Monday, September 29, 2014

The Monstrous Mutt

It's a bit late to be posting, but sleep isn't going to happen for a while now, with what Jessica's got going on in the other room. Lots of screaming. Lots of pop music. Spending any amount of time with this woman makes trips to the mall an entirely different experience. Right now, she is utterly transforming that song, I don't know who it's by, the one about being 'happy'...? Ah, doesn't matter.

Truthfully I don't mind. I haven't been asked to spectate, so I've got some free time while she finishes up her gruesome work. And I'm choosing to utilize that free time to finally get around to something I've promised all of you(and myself) that I would do for ages. Yeah, that's right, Bradley's Journal Entries are finally back. Now that things are back to what passes for normal for our operation, I want to get to the bottom of this thing. 
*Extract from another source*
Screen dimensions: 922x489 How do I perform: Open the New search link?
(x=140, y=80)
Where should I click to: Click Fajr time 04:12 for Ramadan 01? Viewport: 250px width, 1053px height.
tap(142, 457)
(Normal isn't quite accurate, though, right now. Things are very rocky between Jessica and our boys. I don't know if anything will come of it, though, as she's always managed to knock them back into line before. Even without Andre, she's someone to be feared and listened to, trust me.)

Since there's a lot of material and I want to get primarily to the meat of what young Brad left behind in this notebook, I've sliced and diced the thing into one neat page or two that tells the story. There's some commentary from Jess that I've left in there where it's relevant, and I have a few notes of my own...but, ah, the bulk of my own questions, I'll just leave at the bottom of this post. Maybe this strange blogging community you all have built can help me piece together some answers.

May 29th, 2011

The kid is acting up. She's scared, she tells us, of some dog* that comes scratching at her window at night. Says it growls and shit. Fuck if I know what it means. This job is a pretty relaxed one, so I'm just grateful for that much. We might even get this kid, I'll call her Evelyn, back to her parents if we're real lucky. I've heard the stories, about what that monster, Carter, has guys like us do to the ones she doesn't feel like returning...sick shit that makes that "party" Marc and I went to look tame.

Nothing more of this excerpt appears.